The Electrical Life of Louis Wain (2021)
The Electrical Life of Louis Wain (2021)
© Courtesy of StudioCanal

Social prejudices emerge in force when Louis falls for Emily Richardson (a luminous Claire Foy), governess to his youngest sisters. Braving Caroline’s disapproval and the sniping of their snobby neighbour (Dorothy Atkinson), Louis and Emily marry and move to a cottage in Hampstead. Their happiness is short-lived; Emily is diagnosed with terminal breast cancer. Consolation comes in the form of a black-and-white kitten found mewing in the garden. They name him Peter, and he’s represented as the source of Louis’s preoccupation with cats.

After Emily’s death the mood darkens, as despite Louis’s growing fame (from which, naive over copyrights, he derived sadly little financial benefit) his grief feeds into his mental deterioration. On a trip to New York (featuring an unexpected cameo from Taika Waititi) he sees the audience at a talk he’s giving as ranks of anthropomorphised cats; on the liner home the recurrence of a childhood nightmare convinces him he’s drowning. His later cat pictures become increasingly bizarre and near-surrealist, and an asylum awaits.

Despite the downbeat second half, the film retains its eccentric charm, thanks not least to Colman’s amused, affectionate voiceover, production designer Suzie Davies’s often near-kaleidoscopic visuals, and the divertingly idiosyncratic score, composed by Sharpe’s brother Arthur and incorporating such esoteric instruments as the theremin and the musical saw.
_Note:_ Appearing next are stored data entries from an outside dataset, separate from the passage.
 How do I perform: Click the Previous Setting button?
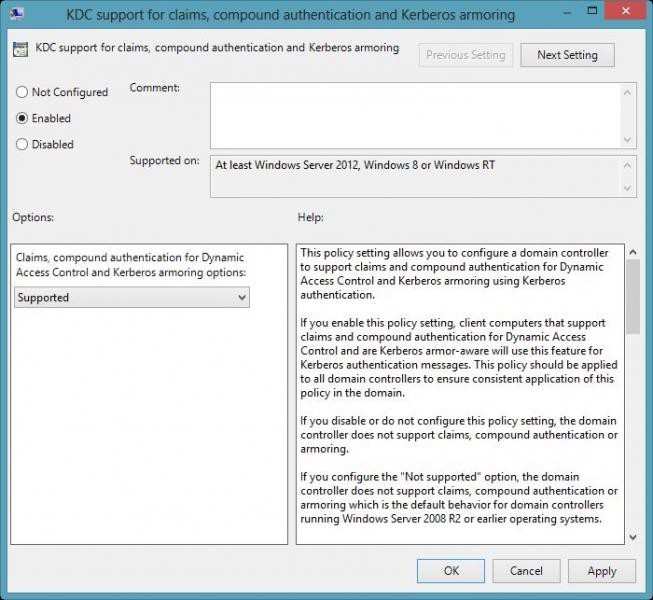[466, 55]
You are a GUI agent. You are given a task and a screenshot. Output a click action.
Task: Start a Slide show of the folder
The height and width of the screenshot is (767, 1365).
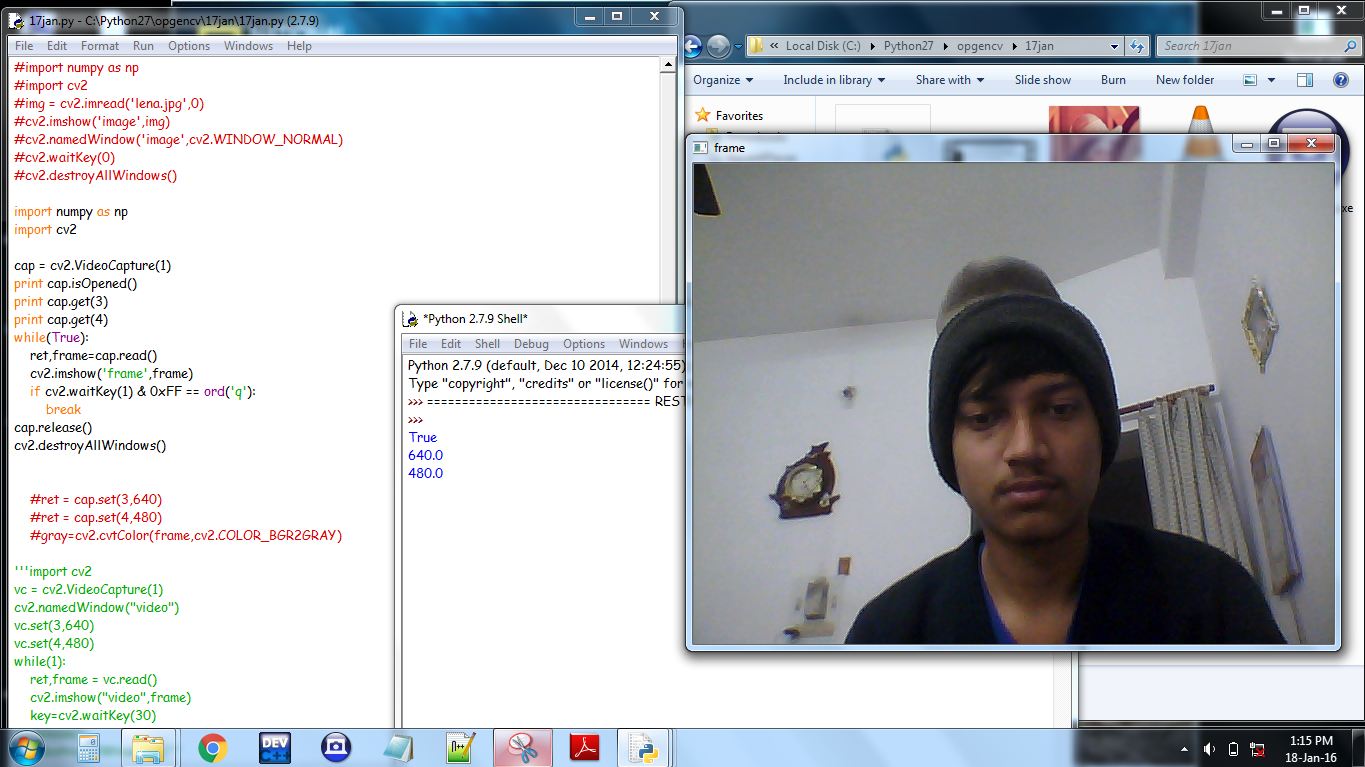click(1043, 79)
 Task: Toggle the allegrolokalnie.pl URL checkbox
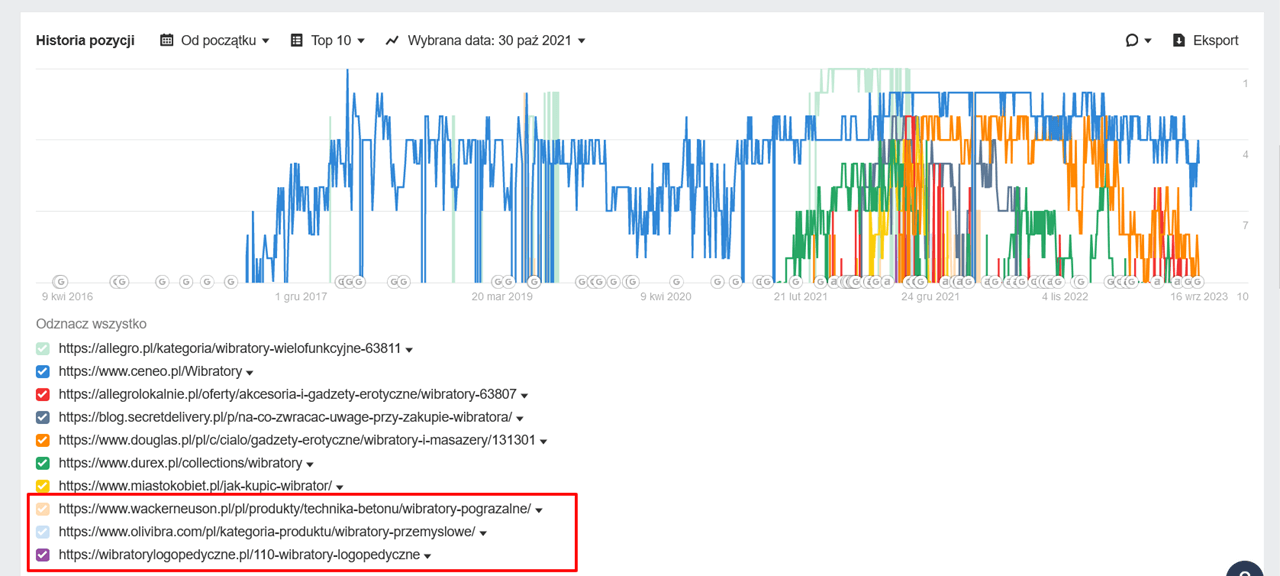43,395
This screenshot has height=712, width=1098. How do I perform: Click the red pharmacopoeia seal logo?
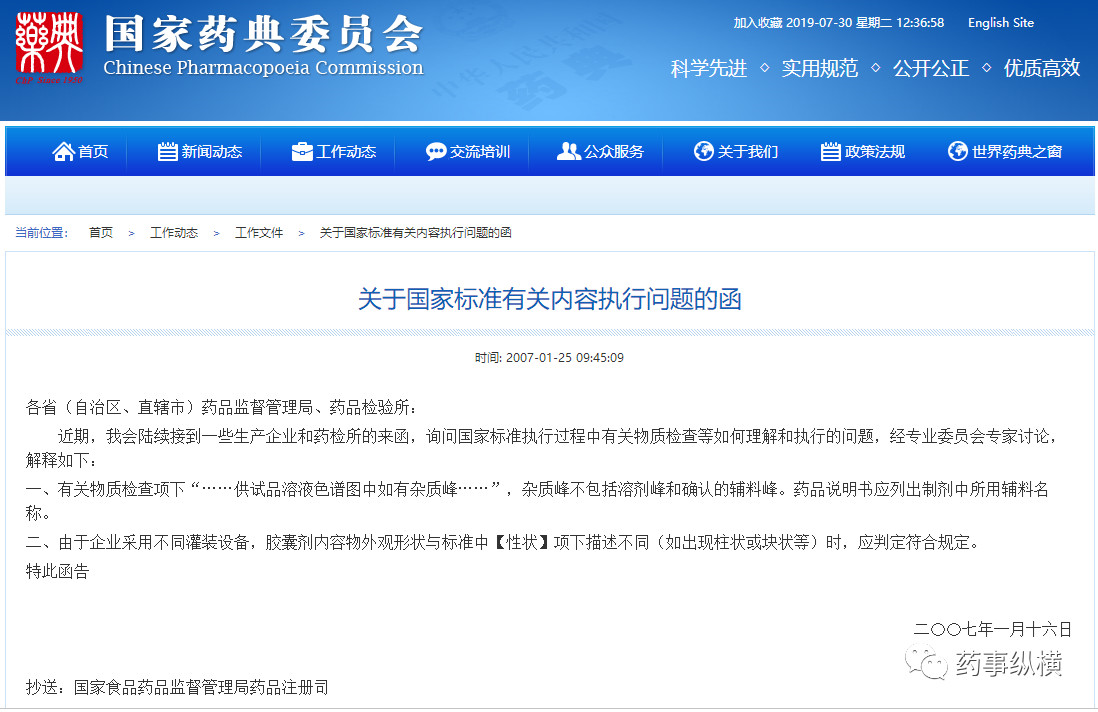[49, 49]
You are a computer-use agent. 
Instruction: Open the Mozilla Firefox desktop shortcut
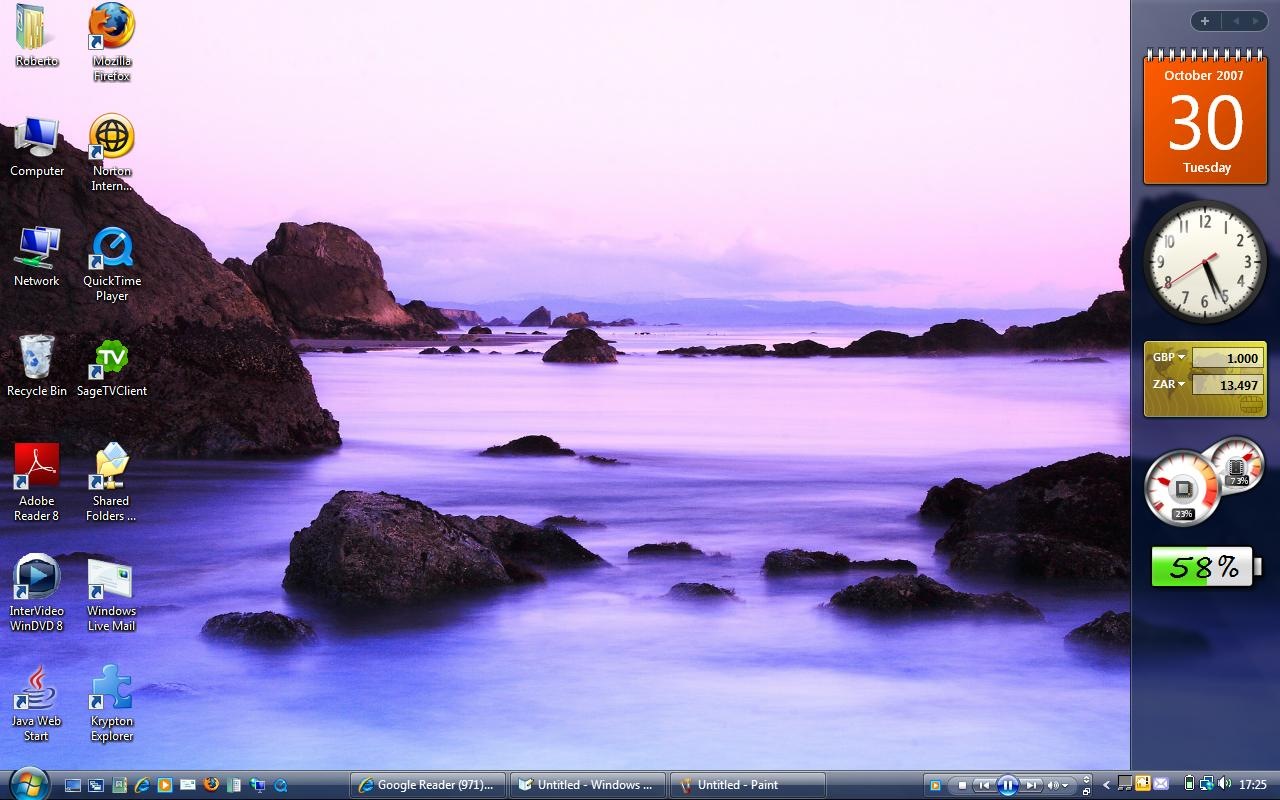click(111, 30)
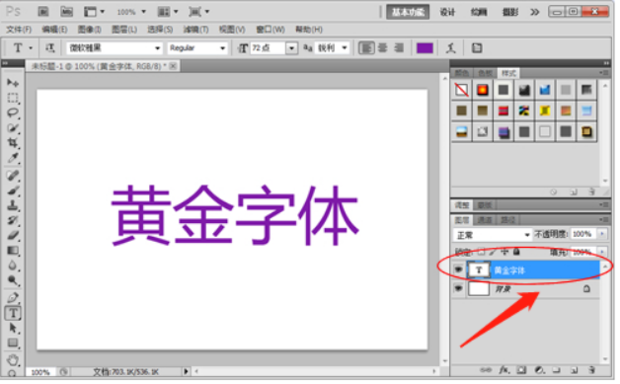Image resolution: width=620 pixels, height=384 pixels.
Task: Click the add layer style fx icon
Action: pyautogui.click(x=504, y=371)
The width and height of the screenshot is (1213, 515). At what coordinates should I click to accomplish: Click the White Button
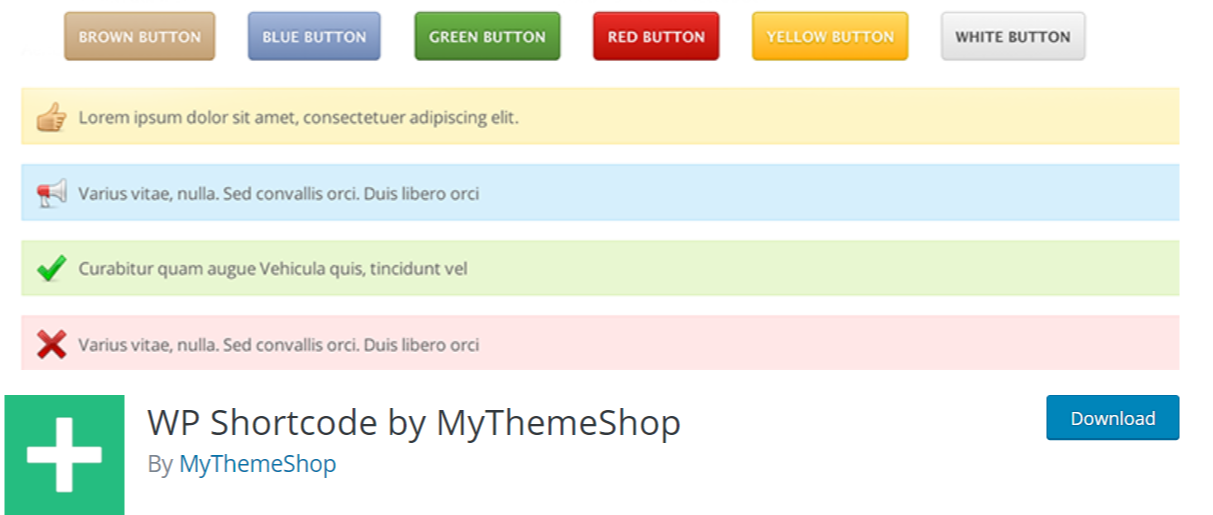click(x=1012, y=37)
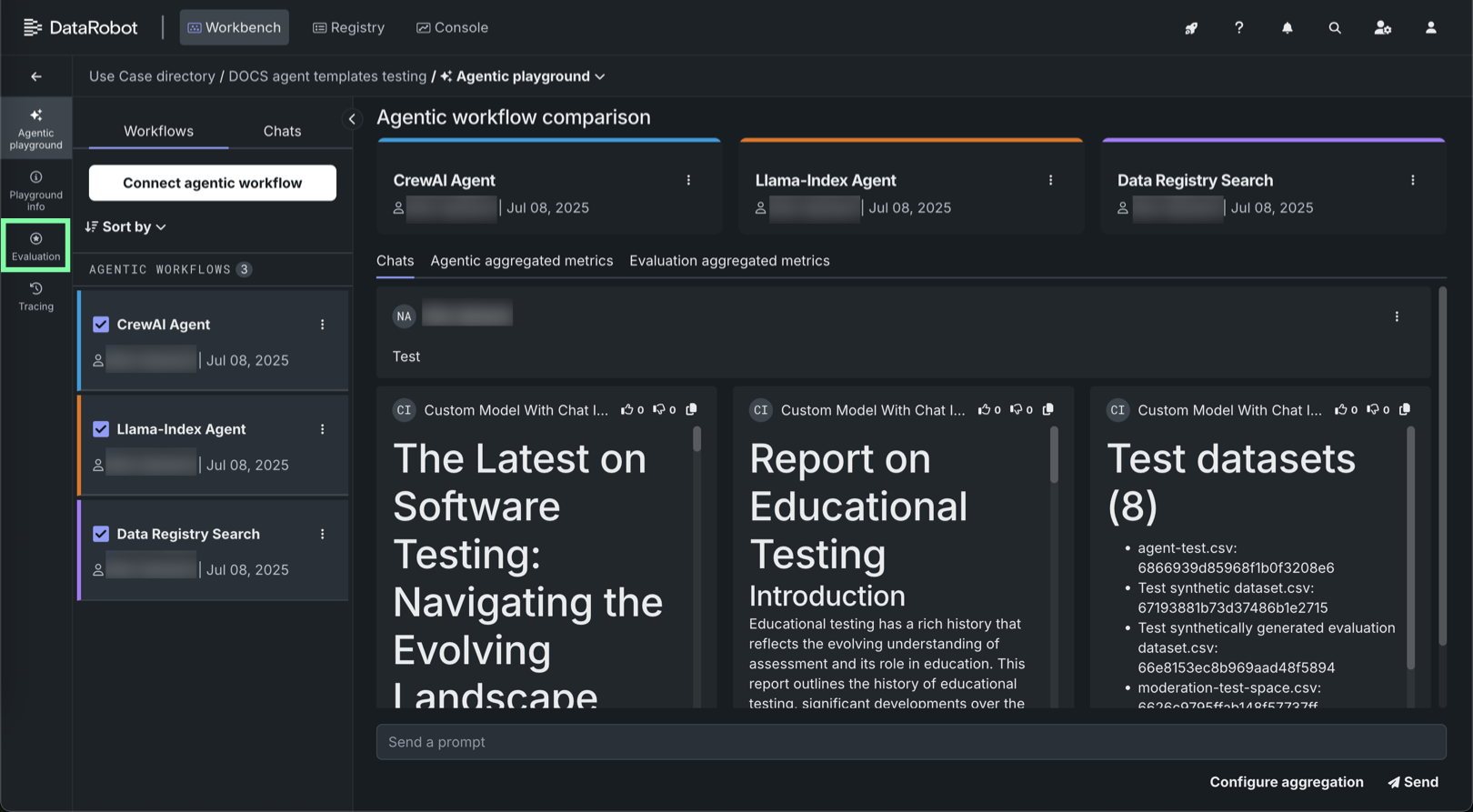Click the Connect agentic workflow button
This screenshot has width=1473, height=812.
(212, 183)
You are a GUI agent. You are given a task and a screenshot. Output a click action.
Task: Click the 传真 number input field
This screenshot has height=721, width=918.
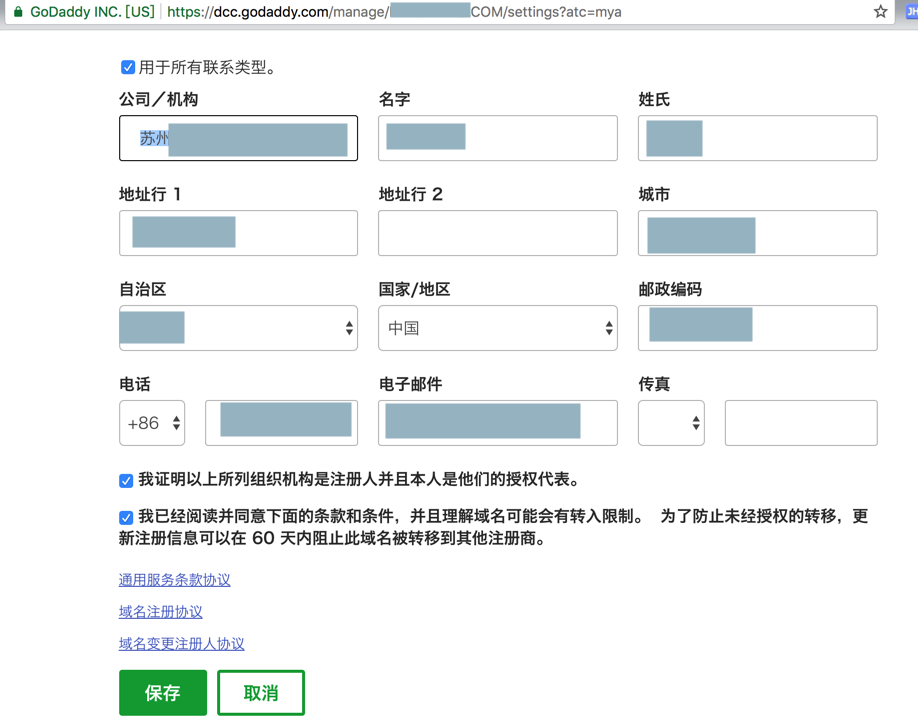click(800, 423)
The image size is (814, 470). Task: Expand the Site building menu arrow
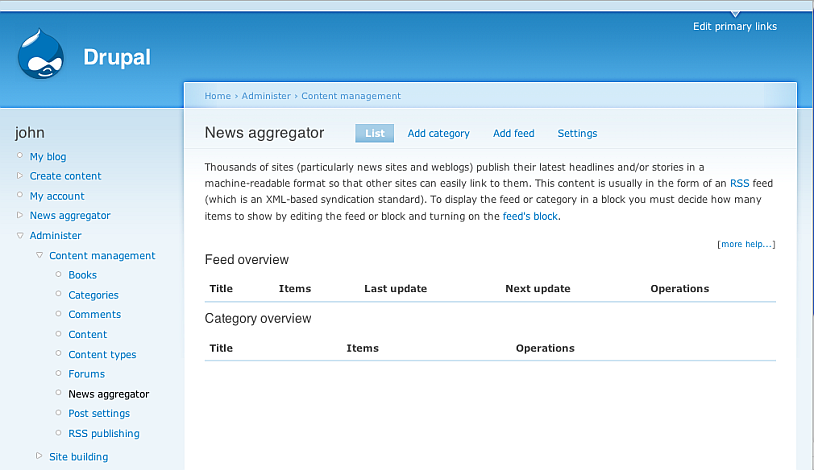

The film is shot in the old-fashioned 4:3 ratio, which Sharpe and his DP, Erik Wilson, chose for its “storybook, fairy-tale quality” and for reflecting the format of Wain’s drawings. The Electrical Life of Louis Wain confirms Sharpe’s reputation, based on his features Black Pond (2011) and The Darkest Universe (2016) – both co-directed with Tom Kingsley – as one of our most unpredictably individual film-makers.